Expecting a post like this on a site like The Chive to have any basis in reality is like ordering chicken nuggets and expecting real meat. Yet even historically cynical sites like Gawker’s Deadspin expressed disappointment that the whole Jenny affair was “probably” a hoax. Deadspin published a screen capture of a notice allegedly posted by John Rezig (sic) seeking “next door model type for photo shoot for thechive.com” and labeled it “possibly real” and “possibly fake.”

We searched the text in the screen capture and found it was indeed posted on August 3 at ActorsAccess.com.
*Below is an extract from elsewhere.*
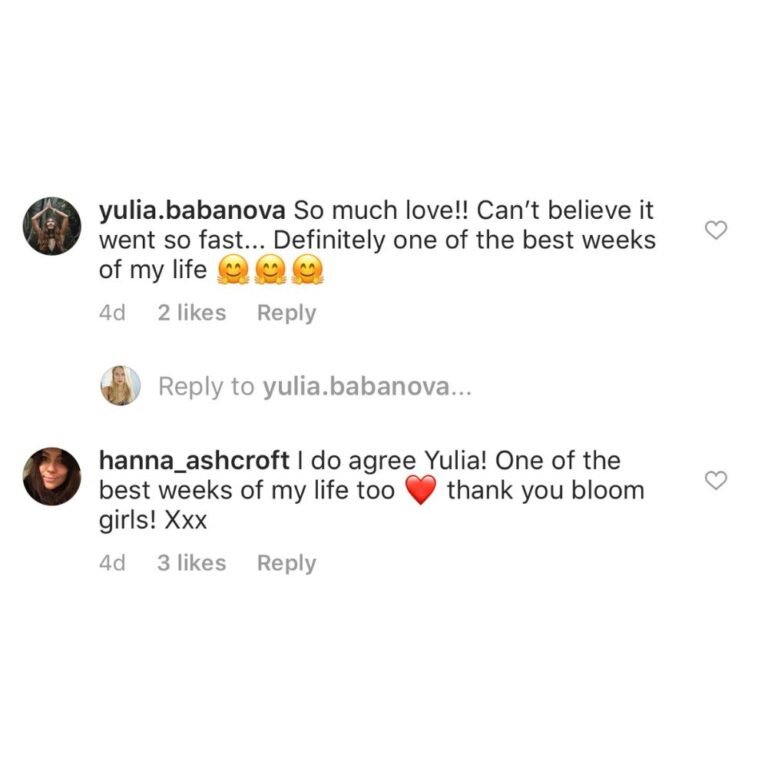Reply to hanna_ashcroft's comment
We also made our own screen cap, just for kicks – the solicitation is real enough.

The Resigs told Peter Kafka they are going to reveal more about Jenny Wednesday morning and that they are receiving attention from the likes of Jay Leno and Good Morning America. Perhaps the big reveal on Wednesday will be whether this is the bread, or the circus.

UPDATE: The answer to the question above? Circus. Earlier today The Chive published a post admitting what had been obvious all along – Jenny the Dry Erase Board Girl was really an actress named Elyse Porterfield. So yes, of course it was a hoax.